15. Shri Vinod Lukose, learned Superintendent, Authorised Representative appearing for the revenue reiterates the findings given in the impugned orders. He further submitted that appellant in his appeal on one hand took a stand that they have carried out fabrication work covered under the definition of taxable service of commercial or industrial construction that excludes services provided in respect of roads, airports, transport terminals, bridges, tunnels & dams. On the other hand, they contended that their contracts involved labour plus sale of material – a works contract and hence not taxable. He runs through the work orders, bills etc from the appeal papers to submit that activity of the appellant was simplicitor a service and not one encompassing supply of goods and service; that services when performed required use of certain consumables by the sub-contractor, however since consumables consumed by the sub-contractor is not exigible to VAT, hence the averment that contract is a work contract involving both supply of goods and service is not tenable argument. He submitted that there is no dispute that appellant was engaged in fabrication work. He invited attention to the relevant paras of show cause notices and Orders of the Commissioner and submitted that Commissioner has in his order explained in details as to how the said activity of fabrication is correctly classifiable under the definition of taxable service of “commission and installation service” under section 65 (29) of the Act as it existed upto 09.09.2004 and “erection, commissioning and installation service” under section 65 (39a) of the Act. In this behalf he referred to para 20 of the Order of Commissioner.

16. As regards, the appellants plea that they had not charged service tax in their invoices raised on their principal contractor and that service tax was already paid by the principal contractor is not tenable in law; he cited CBEC Circular No. 96/2007-ST dated 23.08.2007 and Larger Bench decision of Tribunal in the case of Melange Developers P. Ltd – 2020 (33) GSTL 116 Tri-LB and Shree Gurukrupa Construction Company – Final Order No. A/11471/2019 to substantiate the point that sub-contractor was liable to pay service tax and that payment of service tax by the main contractor was not a deciding factor as far as taxability of the service rendered by the sub­contractor is concerned. In support of his argument, learned AR also placed reliance on the following judgments:-

(a) Shree Gurukrupa Construction Company [Final Order – A/11471/2019]

(b) VPSSR Facilities vs. Commissioner of VAT [WP (C) 7843/2014]

(c) Nitin Spinners Limited – [2017 (355) E.L.T. 562 (Tri. -Del.)]

(d) Star Industries – [2015 (324) E.L.T. 656 (S.C.)]

(e) Northern Operating Systems Pvt. Limited [2022 Live Law (SC) 526]

(f) Neminath Fabrics Pvt. Limited – [2010 (256) E.L.T. 369 (Guj.)]

(g) Mathania Fabrics – [2008 (221) E.L.T. 481 (S.C.)]

(h) Josts Engineering Company Limited – 2002 (8) TMI 107-Supreme Court

17. On specific query by the bench, it was clarified by the learned counsel appearing on behalf of appellant that as regard service rendered by appellants as sub-contractor of L&T, they are not contesting the demand on the ground that their activity covered under works contract as their only stand is that their activity was one of construction service of civil structure in respect of Brides, Railway, Airport etc and further that fabrication of steel structure using raw material of client would be covered under business auxiliary service and exempted, and as regards liability of sub-contractor to pay service tax is concerned, the contest is only on limitation.

EXERCISE 1:
Decide whether each statement agrees with the tribunal excerpt: (a) Shri Vinod Lukose appeared for the revenue; (b) the Star Industries decision came from the Gujarat High Court; (c) the appellant's counsel said the contest over the sub-contractor's liability rests on the merits of the demand. Answer yes or no for each, and quote the words of the excerpt that settle it.
EXERCISE 2:
Rewrite the part of the tribunal excerpt that runs from "(f) Neminath Fabrics" down to "only on limitation.", and put "the time bar" in place of "limitation".
The lines that come after the tribunal excerpt are separate material.

DATA EXCERPT:

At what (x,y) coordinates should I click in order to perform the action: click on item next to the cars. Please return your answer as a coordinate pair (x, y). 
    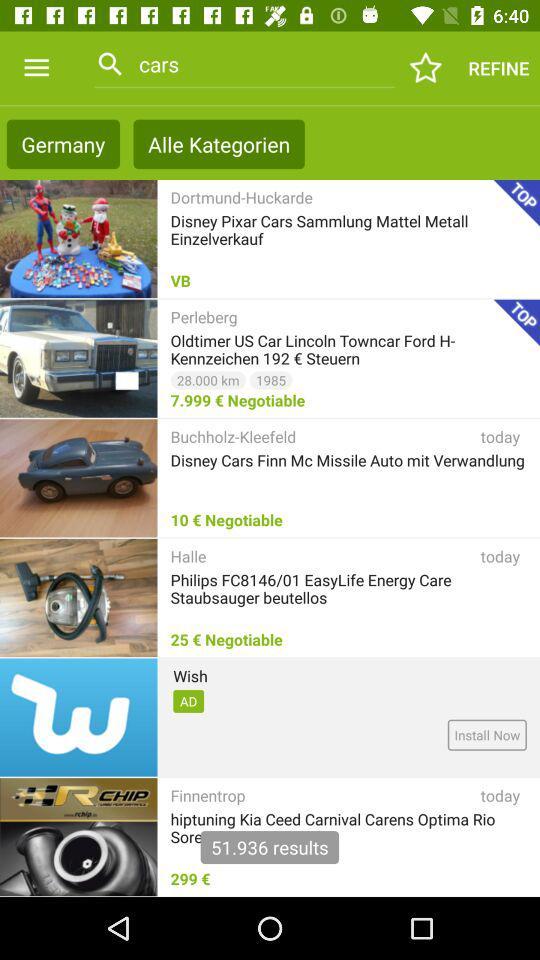
    Looking at the image, I should click on (425, 68).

FULL RESPONSE 1:
(a) Yes: "Shri Vinod Lukose, learned Superintendent, Authorised Representative appearing for the revenue"
(b) No: "Star Industries – [2015 (324) E.L.T. 656 (S.C.)]"
(c) No: "the contest is only on limitation"

FULL RESPONSE 2:
(f) Neminath Fabrics Pvt. Limited – [2010 (256) E.L.T. 369 (Guj.)]

(g) Mathania Fabrics – [2008 (221) E.L.T. 481 (S.C.)]

(h) Josts Engineering Company Limited – 2002 (8) TMI 107-Supreme Court

17. On specific query by the bench, it was clarified by the learned counsel appearing on behalf of appellant that as regard service rendered by appellants as sub-contractor of L&T, they are not contesting the demand on the ground that their activity covered under works contract as their only stand is that their activity was one of construction service of civil structure in respect of Brides, Railway, Airport etc and further that fabrication of steel structure using raw material of client would be covered under business auxiliary service and exempted, and as regards liability of sub-contractor to pay service tax is concerned, the contest is only on the time bar.